In what, perhaps, was the firm's most laudable achievement, DALSA Corporation's (Waterloo, Ontario, Canada) CCD sensors were installed aboard Mars Exploration Rovers, "Opportunity" and "Spirit." More than three years after launch, the chips continue to capture visually stunning images; proving that high performance can go hand-in-hand with robustness and reliability, even in the excesses of space.
Spirit successfully began transmitting high-resolution color images of the red planet a mere three days after touching down on the Martian surface. The space-qualified sensors, designed by NASA's Jet Propulsion Laboratory (Pasadena, Calif.), were manufactured at DALSA's semiconductor wafer production facility in Bromont, Québec.

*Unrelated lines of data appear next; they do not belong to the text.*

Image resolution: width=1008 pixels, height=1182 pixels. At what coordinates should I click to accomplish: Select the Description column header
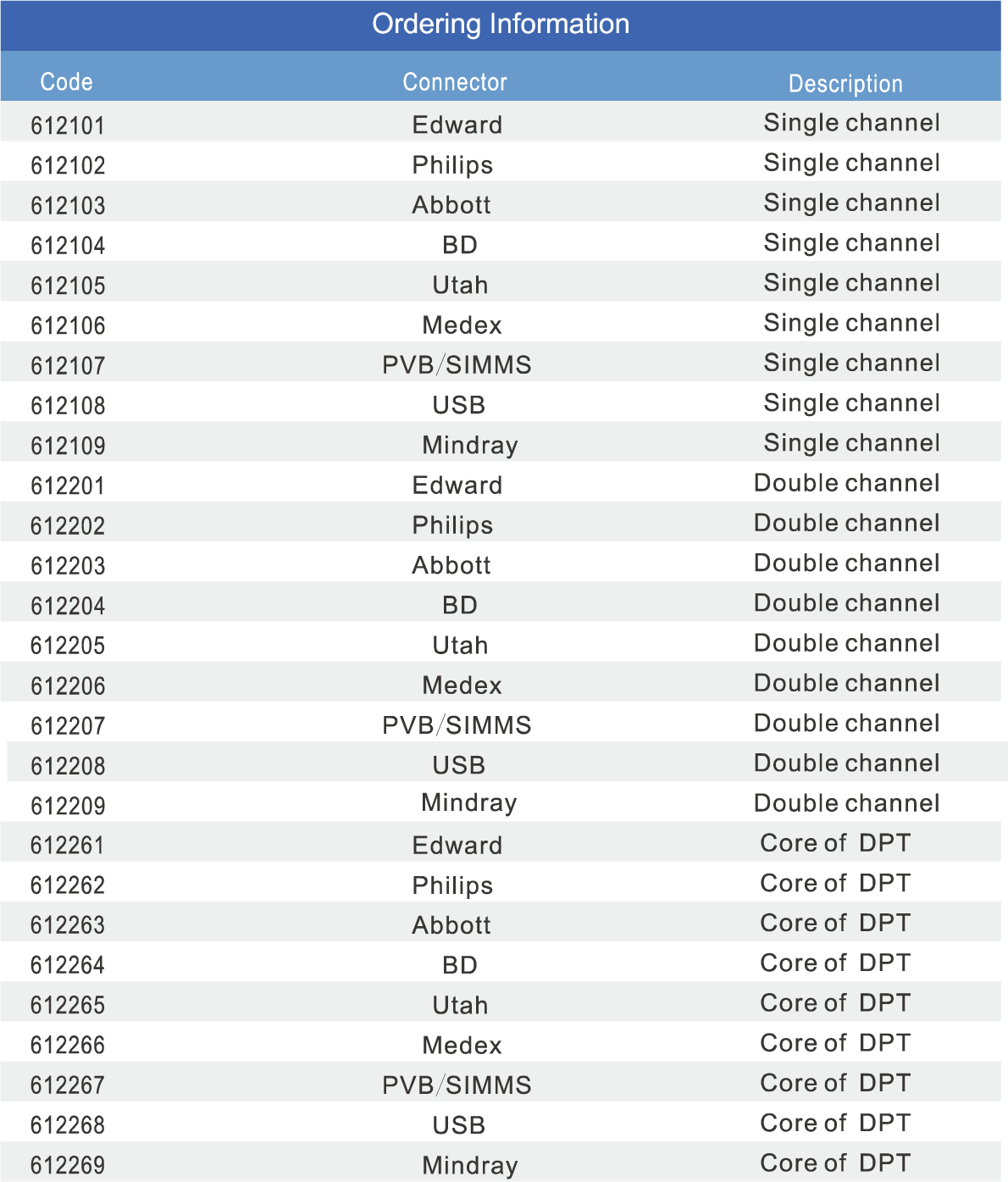[845, 84]
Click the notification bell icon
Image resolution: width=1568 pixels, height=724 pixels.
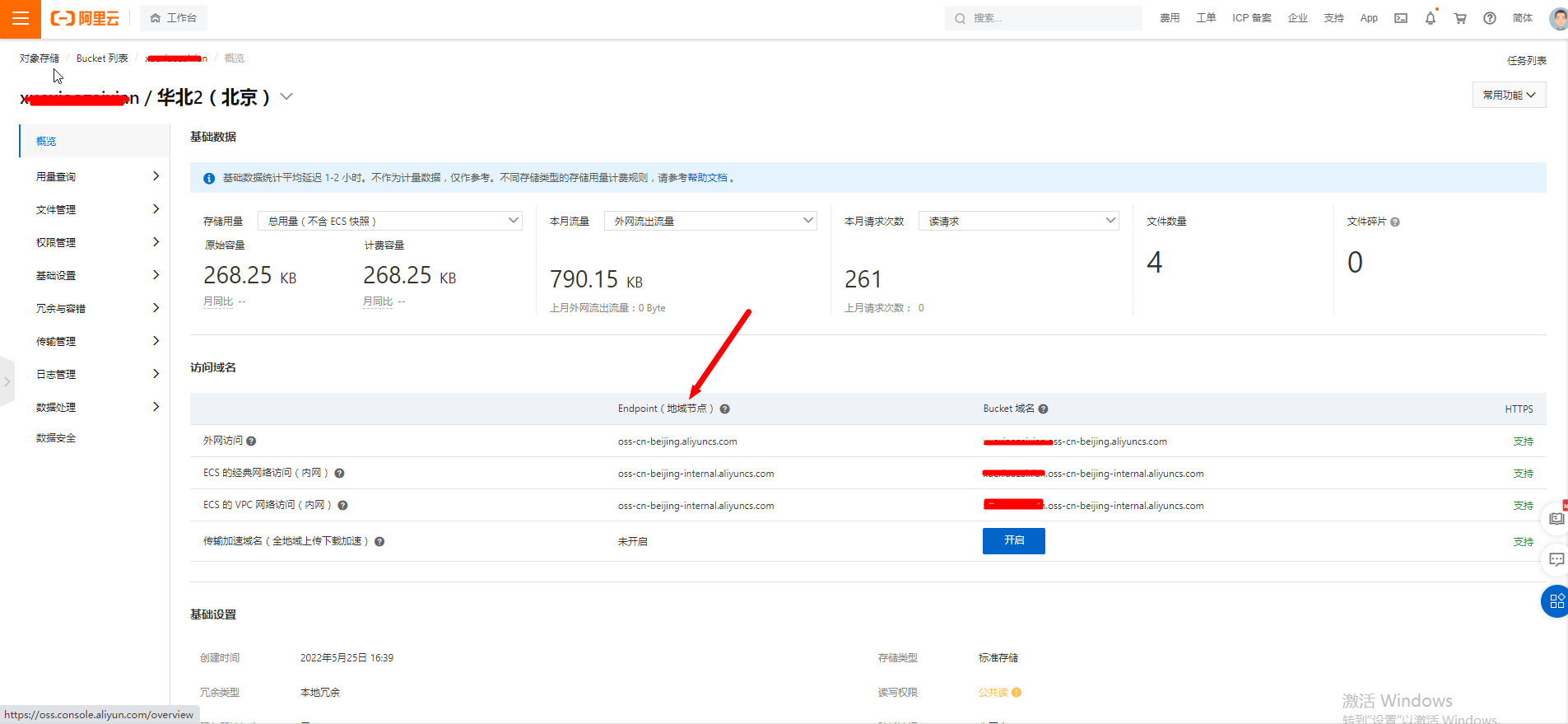[1431, 18]
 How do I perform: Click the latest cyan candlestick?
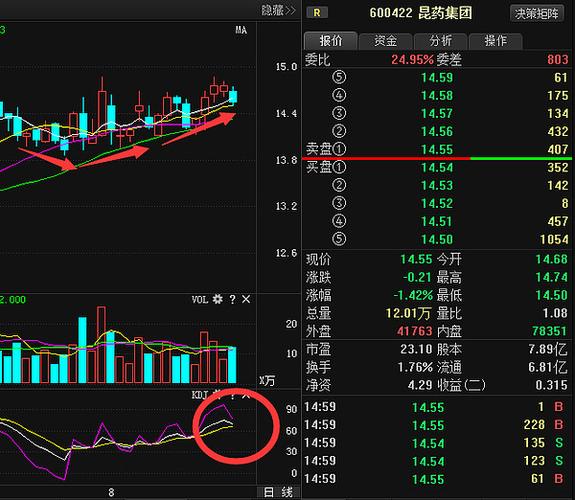point(233,96)
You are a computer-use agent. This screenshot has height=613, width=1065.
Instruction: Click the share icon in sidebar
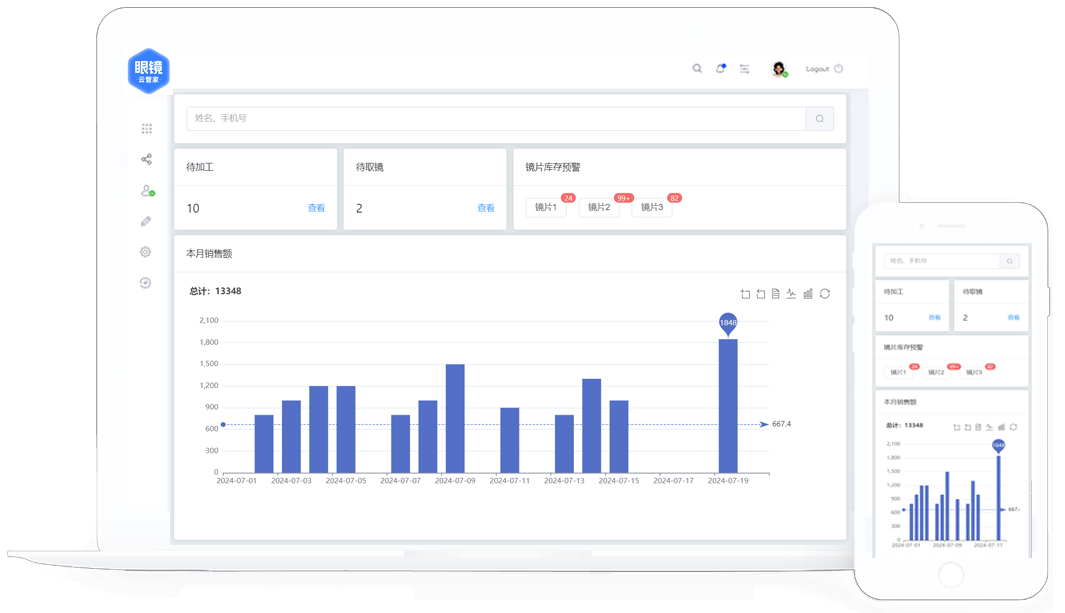pos(146,159)
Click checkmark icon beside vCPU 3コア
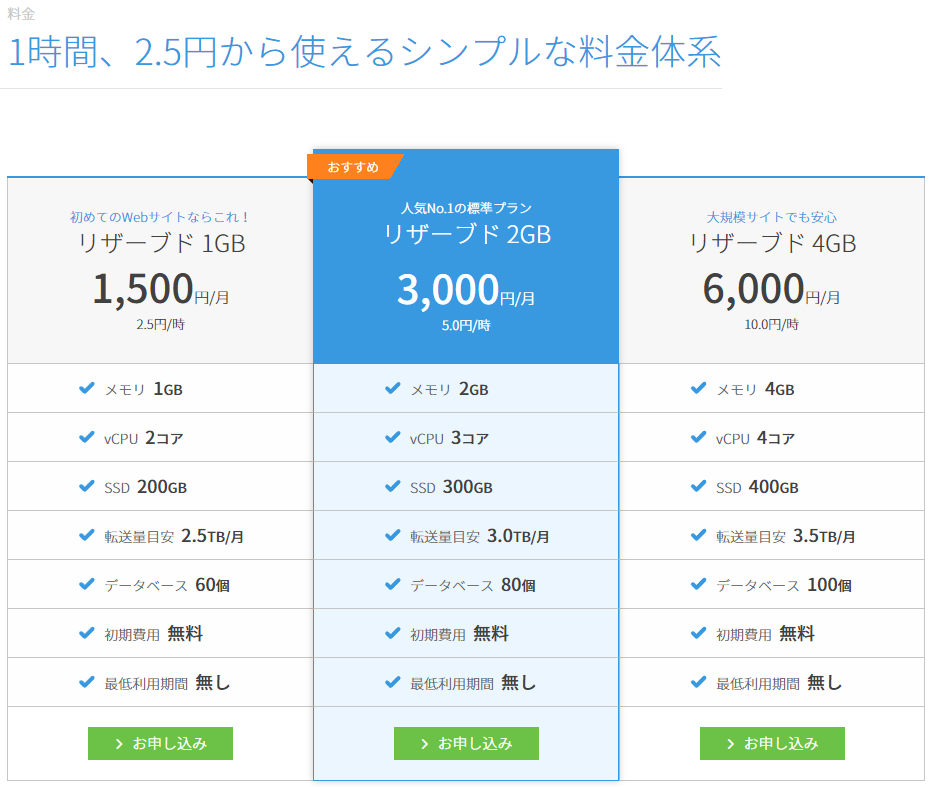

Nine cameras are mounted aboard each of the two Rovers: three cameras for scientific investigation, including panoramic and stereoscopic imagery. Six others aid vehicle navigation. As the Rovers surveil the local terrain's mineralogy, texture and structure, the imagers search for prior geological evidence of liquid water and conditions which once may have been hospitable to life.
Spirit's high-resolution Pancam stereo pair was conceived at Cornell University (Ithaca, N.Y.) and built at the Jet Propulsion Laboratory. It employs the DALSA chips and is the most sophisticated imaging system ever sent to another planet. Pancam does not take a color picture directly. Instead, as with other astrophotographic CCD-based cameras, a series of eight filters are applied to gather multiple monochromatic images that are blended together. The panoramic mosaics, so generated, are as large as 4000 pixels high by 24,000 pixels around, or about 275 megabytes each.